In the space of a few years data sourced from the “social web” (platforms such as Twitter, Facebook and Google) has come to occupy an important place in social science research. The astonishing uptake of social platforms around the world, and the relatively open, structured nature of the data they produce, offers the tantalising possibility of studying a wide variety of different social research questions in a way that previously would have been impossible.

Already a number of fascinating studies have used data from such platforms to shed new light on diverse concepts such as information diffusion, political behaviour and mobilisation in social movements. However, the appearance of such data sources creates a challenge for the social sciences. If researchers are to be able to access and manipulate it, they will need to add elementary computer programming skills to their methodological toolkit, which are often overlooked in traditional undergraduate and master’s courses. This four week methods course aims to address this need.

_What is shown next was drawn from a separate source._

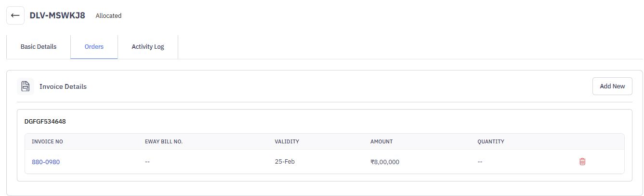The image size is (644, 196).
Task: Delete invoice 880-0980 with trash icon
Action: [582, 162]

Those following the course will learn the essentials of programming in Python, the language of choice in the growing field of computational social science. In particular, the focus will be on using the language to access data from a diverse variety of sources on the social web (from Twitter and Facebook to Reddit, Youtube or the front page of the New York Times), and to transform this material into datasets which are amenable to traditional social science analysis.

Outcomes

By the end of the course, students will:

  • Have knowledge of the range of social science research taking place using data from the social web;
  • Have a grasp of key methodological issues involved in the collection and processing of these types of data, and the key challenges in using social data to answer social research questions;
  • Have a solid grounding in the use of the Python programming language for social research.